(a) The IDT must develop and implement person-centered
proactive supports, training, and treatment with the goal of making
the use of restraints unnecessary.
(b) When evidence indicates that the individual's behaviors
result in a behavioral crisis or sustained self-injury or make it
difficult to provide needed medical or dental care, the IDT, including
the individual and LAR, with the involvement of a PCP and other relevant
professional staff, must assess and identify any issues or contraindications
for the use of restraint, including:
(1) any physical, behavioral, psychiatric, or medical
conditions that constitute a risk; and
(2) any considerations in the use of restraint due
to the individual's communication level, cognitive functioning level,
height, weight, emotional condition (including whether the individual
has a history of having been physically or sexually abused), and age.
(c) The IDT must ensure that a PCP reviews and updates,
as necessary in response to changes in condition and at IDT meetings,
but at least annually, any conditions, factors, or limitations on
specific physical techniques, drugs, or mechanical devices used for
restraint.
(d) For individuals participating in a program outside
the facility, the IDT must coordinate with staff from the outside
program to assess and develop interventions consistent with the ISP
and any action plans and invite staff from the outside program to
participate in IDT meetings at which interventions are discussed.
(e) An ISP action plan must:
(1) be developed to decrease and ultimately eliminate
the use of restraint for the individual, with consideration of protection
from harm and safety issues;
(2) include an interdisciplinary analysis that identifies
the circumstances that contribute to causing the dangerous behaviors
that result in the use of restraint;
(3) identify actions, data collection, and the responsible
persons for implementing the actions;
(4) address a broad range of changes, which may include
changing living arrangements, implementing calming procedures, and
incorporating preferences in programs;
(5) include a PBSP and other therapeutic plans, as
applicable; and
(6) contain individualized instructions to direct support
professionals in the safe and effective use of restraint procedures.

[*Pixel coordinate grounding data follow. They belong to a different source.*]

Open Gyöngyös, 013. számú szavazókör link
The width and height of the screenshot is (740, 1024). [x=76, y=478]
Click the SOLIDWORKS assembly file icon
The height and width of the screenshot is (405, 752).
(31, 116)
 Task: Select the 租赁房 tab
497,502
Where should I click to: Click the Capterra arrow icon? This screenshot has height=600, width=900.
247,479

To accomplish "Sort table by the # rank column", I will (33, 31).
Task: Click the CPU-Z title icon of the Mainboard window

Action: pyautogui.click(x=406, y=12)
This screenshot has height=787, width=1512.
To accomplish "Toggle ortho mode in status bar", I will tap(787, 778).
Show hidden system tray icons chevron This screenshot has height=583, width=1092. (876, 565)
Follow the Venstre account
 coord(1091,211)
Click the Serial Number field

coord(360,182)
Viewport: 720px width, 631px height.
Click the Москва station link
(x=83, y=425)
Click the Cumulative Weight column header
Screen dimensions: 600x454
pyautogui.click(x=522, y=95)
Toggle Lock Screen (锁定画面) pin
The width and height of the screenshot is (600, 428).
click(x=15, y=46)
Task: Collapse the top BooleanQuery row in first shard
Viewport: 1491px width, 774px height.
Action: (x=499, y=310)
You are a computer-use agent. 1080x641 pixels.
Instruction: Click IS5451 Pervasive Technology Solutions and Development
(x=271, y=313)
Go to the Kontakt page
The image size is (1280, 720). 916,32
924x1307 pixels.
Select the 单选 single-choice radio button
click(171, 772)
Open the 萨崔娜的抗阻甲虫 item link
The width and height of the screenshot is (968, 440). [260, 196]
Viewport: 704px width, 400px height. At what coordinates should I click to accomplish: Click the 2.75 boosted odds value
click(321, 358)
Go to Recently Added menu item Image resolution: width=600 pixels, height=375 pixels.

(f) A facility must develop or revise an interdisciplinary
ISP action plan in response to significant events, including but not
limited to, the following:
(1) more than three behavioral crises in a 30-day rolling
period have required the use of restraints;
(2) restraint use has not decreased over time and may
be likely to continue at a stable rate unless an action plan is developed;
(3) the individual's characteristics require that
standard restraint procedures be adapted to meet his or her needs;
(4) a pattern of injuries to the individual or others
is observed as restraint procedures are carried out;
(5) an individual has sustained, self-injurious behavior,
and supervision and treatment have not been successful in reducing
harm; or
(6) an individual's behavior is presenting a risk to
medical or dental treatment or to healing.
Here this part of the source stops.